SOURCE TEXT:
=-=-=-=-=

Celebrating talent both in and away from the spotlight, Youth In Dance kicks off on Sunday
There is more to dance than stage performances, says Bharatanatyam dancer, Janani Murali Jayanth.“There are many researching the text and grammar of dance, and its allied fields. But how often do we see a dance festival that highlights any of their works, or the academic angle of dance?,” she asks.
That’s where Youth In Dance fest — initiated by her mother, Padma Murali’s institute, Padmalaya Dance Foundation — has carved a niche for itself in the city’s cultural scene. It showcases stage performers, as well as talks and discussions by academicians engaged in the discourse of dance, and arts. In its fourth year now, the event will feature classical dance recitals by six young talents picked from across the city. While the annual fest is open to all forms of classical dance, this year, coincidentally, all the shortlisted candidates have a background in Bharatanatyam.
Talk and learn
The dance fest, scheduled for Sunday, will begin with talks by DV Prasanna Kumar and Dr Vasanth Kiran. While the former, a percussionist, will discuss his work on the topic ‘Creating a universal code for scripting dance’, the latter, the HoD of performing arts at Alliance University, will highlight the connection between the fields of arts and management.
The 31-year-old Jayanth, who runs the institute along with her mother, and sister-in-law, Poornima Kaushik, shares, “In past editions, a young singer presented his music composition purely for dance. Composing a song for dance is different from developing a lyrically beautiful piece for the purpose of singing. Some had presented a dance demo by blind children, and discussed their methodology. Then, we also had a session about the use of yoga in dance movements.”

=-=-=-=-=

ENTRIES SHOWN:

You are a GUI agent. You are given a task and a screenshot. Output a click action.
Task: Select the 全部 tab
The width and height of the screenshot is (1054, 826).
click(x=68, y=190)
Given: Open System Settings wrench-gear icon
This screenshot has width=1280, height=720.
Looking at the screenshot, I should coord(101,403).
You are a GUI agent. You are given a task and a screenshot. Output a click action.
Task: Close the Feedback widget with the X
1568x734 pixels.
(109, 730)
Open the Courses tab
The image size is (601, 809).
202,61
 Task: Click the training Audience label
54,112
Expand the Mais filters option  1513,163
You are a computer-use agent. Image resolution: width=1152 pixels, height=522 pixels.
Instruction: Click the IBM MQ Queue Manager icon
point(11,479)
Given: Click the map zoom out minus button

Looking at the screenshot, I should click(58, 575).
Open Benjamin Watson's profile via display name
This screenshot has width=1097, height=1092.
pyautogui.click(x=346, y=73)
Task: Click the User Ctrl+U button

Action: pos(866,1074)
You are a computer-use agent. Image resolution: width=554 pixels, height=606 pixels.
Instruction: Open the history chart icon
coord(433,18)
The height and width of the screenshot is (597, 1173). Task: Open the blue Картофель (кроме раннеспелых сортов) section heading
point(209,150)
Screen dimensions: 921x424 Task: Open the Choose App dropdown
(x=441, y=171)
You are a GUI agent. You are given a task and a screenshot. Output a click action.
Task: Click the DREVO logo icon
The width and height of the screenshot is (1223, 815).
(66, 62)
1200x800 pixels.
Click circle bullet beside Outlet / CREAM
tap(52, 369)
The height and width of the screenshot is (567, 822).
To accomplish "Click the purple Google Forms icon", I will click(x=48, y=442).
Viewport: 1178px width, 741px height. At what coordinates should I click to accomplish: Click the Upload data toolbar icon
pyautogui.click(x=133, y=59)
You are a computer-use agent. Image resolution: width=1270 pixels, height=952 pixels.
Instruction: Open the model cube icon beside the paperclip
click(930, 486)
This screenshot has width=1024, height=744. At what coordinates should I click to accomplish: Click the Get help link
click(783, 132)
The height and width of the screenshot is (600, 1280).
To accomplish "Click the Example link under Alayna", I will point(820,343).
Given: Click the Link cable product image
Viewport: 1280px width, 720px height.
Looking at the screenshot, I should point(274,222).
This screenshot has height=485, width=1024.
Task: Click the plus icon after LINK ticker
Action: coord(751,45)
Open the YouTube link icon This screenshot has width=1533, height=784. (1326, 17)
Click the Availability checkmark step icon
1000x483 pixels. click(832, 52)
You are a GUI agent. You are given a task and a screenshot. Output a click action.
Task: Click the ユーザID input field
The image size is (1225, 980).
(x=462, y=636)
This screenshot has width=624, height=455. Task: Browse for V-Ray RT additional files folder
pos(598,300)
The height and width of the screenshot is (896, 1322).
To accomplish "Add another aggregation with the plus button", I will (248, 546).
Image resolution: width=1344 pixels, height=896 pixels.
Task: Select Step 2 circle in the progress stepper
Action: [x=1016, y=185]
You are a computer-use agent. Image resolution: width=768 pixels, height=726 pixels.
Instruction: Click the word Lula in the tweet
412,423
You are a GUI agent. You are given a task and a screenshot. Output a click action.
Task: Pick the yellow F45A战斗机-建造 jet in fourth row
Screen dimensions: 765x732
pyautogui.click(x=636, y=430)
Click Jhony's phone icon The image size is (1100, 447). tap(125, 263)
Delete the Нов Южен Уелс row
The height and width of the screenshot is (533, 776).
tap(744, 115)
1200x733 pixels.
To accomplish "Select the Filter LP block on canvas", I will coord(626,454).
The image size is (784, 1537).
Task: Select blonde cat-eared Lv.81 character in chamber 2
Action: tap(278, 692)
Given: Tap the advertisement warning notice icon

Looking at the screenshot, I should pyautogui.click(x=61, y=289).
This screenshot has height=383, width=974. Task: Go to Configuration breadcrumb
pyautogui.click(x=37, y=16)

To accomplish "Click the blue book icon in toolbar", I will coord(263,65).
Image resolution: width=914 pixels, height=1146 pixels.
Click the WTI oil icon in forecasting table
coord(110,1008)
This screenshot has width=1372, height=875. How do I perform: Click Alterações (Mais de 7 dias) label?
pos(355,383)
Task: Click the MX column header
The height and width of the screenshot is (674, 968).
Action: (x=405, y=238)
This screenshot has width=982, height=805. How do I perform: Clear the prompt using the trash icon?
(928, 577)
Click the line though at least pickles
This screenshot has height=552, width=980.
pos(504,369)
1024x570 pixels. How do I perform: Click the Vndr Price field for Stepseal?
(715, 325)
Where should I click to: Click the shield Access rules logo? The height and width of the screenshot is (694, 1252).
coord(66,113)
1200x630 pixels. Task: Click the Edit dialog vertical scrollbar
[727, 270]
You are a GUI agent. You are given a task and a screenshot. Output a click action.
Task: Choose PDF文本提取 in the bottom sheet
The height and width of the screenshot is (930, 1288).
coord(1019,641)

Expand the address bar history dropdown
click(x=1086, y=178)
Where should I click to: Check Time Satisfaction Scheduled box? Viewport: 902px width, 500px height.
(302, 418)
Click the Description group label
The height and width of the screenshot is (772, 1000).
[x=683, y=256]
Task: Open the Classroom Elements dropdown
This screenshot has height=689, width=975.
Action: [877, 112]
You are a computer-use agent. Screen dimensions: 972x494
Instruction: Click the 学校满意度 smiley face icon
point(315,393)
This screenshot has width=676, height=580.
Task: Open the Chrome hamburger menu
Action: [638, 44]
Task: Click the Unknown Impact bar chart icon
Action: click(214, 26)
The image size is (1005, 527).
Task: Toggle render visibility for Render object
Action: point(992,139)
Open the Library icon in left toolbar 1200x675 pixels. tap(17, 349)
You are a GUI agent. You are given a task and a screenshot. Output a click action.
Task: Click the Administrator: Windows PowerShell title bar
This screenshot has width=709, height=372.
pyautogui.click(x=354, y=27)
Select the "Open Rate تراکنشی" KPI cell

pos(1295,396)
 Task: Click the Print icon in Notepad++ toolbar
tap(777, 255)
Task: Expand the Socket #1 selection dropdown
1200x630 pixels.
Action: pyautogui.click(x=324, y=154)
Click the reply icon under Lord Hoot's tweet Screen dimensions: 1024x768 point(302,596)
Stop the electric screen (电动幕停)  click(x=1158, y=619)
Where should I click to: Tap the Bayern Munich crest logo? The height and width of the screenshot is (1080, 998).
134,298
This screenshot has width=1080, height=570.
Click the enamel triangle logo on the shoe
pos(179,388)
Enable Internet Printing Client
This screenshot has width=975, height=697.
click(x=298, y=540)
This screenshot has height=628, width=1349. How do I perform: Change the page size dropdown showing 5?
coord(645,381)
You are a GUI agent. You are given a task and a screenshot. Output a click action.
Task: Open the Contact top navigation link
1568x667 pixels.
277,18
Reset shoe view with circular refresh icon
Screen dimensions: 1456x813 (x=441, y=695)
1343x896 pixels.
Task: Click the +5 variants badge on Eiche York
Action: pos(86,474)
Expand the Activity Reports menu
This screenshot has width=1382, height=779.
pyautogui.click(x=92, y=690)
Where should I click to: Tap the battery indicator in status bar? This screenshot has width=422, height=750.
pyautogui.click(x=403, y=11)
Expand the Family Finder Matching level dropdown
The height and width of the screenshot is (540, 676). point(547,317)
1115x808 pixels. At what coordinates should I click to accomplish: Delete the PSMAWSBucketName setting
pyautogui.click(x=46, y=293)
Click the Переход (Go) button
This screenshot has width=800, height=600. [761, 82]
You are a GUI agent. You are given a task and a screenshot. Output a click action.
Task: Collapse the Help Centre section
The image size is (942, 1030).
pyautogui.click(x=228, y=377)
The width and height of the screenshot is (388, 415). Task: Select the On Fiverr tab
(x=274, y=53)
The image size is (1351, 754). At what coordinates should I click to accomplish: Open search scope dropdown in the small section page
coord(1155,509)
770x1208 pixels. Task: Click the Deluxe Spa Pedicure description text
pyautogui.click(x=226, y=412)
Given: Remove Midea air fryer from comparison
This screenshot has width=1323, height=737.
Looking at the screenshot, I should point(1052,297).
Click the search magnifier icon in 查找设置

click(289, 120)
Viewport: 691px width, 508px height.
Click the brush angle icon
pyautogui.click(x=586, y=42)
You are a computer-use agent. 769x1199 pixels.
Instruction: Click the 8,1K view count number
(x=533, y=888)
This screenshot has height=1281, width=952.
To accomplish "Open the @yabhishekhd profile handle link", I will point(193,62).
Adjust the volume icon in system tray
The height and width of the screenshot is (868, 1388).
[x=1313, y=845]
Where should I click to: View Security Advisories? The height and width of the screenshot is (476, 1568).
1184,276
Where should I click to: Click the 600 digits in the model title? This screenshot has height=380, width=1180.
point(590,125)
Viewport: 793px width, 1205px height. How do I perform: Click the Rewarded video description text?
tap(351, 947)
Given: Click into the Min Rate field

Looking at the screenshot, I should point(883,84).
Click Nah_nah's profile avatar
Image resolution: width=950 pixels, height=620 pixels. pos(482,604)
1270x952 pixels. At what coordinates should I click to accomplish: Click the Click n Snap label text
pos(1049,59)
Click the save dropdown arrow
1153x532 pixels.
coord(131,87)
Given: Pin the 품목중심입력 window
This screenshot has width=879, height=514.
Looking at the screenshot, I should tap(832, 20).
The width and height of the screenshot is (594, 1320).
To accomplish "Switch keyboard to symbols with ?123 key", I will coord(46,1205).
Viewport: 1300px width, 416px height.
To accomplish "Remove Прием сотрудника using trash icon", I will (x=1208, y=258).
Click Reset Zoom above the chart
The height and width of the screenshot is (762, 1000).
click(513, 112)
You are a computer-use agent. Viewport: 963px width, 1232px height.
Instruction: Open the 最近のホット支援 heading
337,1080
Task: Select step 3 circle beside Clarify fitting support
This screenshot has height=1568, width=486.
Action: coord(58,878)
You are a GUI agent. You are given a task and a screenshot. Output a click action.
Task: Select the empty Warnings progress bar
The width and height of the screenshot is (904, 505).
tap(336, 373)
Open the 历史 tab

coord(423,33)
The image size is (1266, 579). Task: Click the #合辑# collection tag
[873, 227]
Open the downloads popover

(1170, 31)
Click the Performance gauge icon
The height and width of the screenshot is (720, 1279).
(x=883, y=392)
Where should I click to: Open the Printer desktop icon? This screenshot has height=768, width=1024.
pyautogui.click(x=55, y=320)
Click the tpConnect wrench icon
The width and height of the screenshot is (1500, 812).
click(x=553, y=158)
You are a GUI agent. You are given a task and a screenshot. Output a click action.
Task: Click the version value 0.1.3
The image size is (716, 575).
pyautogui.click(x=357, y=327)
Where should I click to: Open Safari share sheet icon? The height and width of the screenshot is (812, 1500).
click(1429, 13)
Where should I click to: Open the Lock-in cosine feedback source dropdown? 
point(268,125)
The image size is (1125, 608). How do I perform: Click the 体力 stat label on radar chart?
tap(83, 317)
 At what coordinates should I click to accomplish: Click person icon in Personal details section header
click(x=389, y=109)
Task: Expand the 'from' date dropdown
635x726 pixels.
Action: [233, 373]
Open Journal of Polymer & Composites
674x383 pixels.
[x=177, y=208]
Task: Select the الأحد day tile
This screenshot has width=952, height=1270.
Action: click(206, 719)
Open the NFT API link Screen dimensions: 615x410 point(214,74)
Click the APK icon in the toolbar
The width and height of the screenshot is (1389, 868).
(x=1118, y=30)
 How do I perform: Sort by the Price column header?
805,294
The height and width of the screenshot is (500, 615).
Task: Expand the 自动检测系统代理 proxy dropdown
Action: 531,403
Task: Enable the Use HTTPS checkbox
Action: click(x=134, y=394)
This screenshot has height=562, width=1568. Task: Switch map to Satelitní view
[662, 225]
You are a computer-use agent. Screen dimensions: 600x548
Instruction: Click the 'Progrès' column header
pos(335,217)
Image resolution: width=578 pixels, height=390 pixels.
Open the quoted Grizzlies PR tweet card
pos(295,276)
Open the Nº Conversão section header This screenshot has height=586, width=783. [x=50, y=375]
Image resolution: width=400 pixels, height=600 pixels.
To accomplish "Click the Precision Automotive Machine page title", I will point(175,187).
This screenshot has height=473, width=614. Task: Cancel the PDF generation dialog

=-=-=-=-=

ABOUT THIS TASK: Write out the whole Youth In Dance article word for word. Answer from the Youth In Dance article only, not from the data.

FINAL ANSWER:
Celebrating talent both in and away from the spotlight, Youth In Dance kicks off on Sunday
There is more to dance than stage performances, says Bharatanatyam dancer, Janani Murali Jayanth.“There are many researching the text and grammar of dance, and its allied fields. But how often do we see a dance festival that highlights any of their works, or the academic angle of dance?,” she asks.
That’s where Youth In Dance fest — initiated by her mother, Padma Murali’s institute, Padmalaya Dance Foundation — has carved a niche for itself in the city’s cultural scene. It showcases stage performers, as well as talks and discussions by academicians engaged in the discourse of dance, and arts. In its fourth year now, the event will feature classical dance recitals by six young talents picked from across the city. While the annual fest is open to all forms of classical dance, this year, coincidentally, all the shortlisted candidates have a background in Bharatanatyam.
Talk and learn
The dance fest, scheduled for Sunday, will begin with talks by DV Prasanna Kumar and Dr Vasanth Kiran. While the former, a percussionist, will discuss his work on the topic ‘Creating a universal code for scripting dance’, the latter, the HoD of performing arts at Alliance University, will highlight the connection between the fields of arts and management.
The 31-year-old Jayanth, who runs the institute along with her mother, and sister-in-law, Poornima Kaushik, shares, “In past editions, a young singer presented his music composition purely for dance. Composing a song for dance is different from developing a lyrically beautiful piece for the purpose of singing. Some had presented a dance demo by blind children, and discussed their methodology. Then, we also had a session about the use of yoga in dance movements.”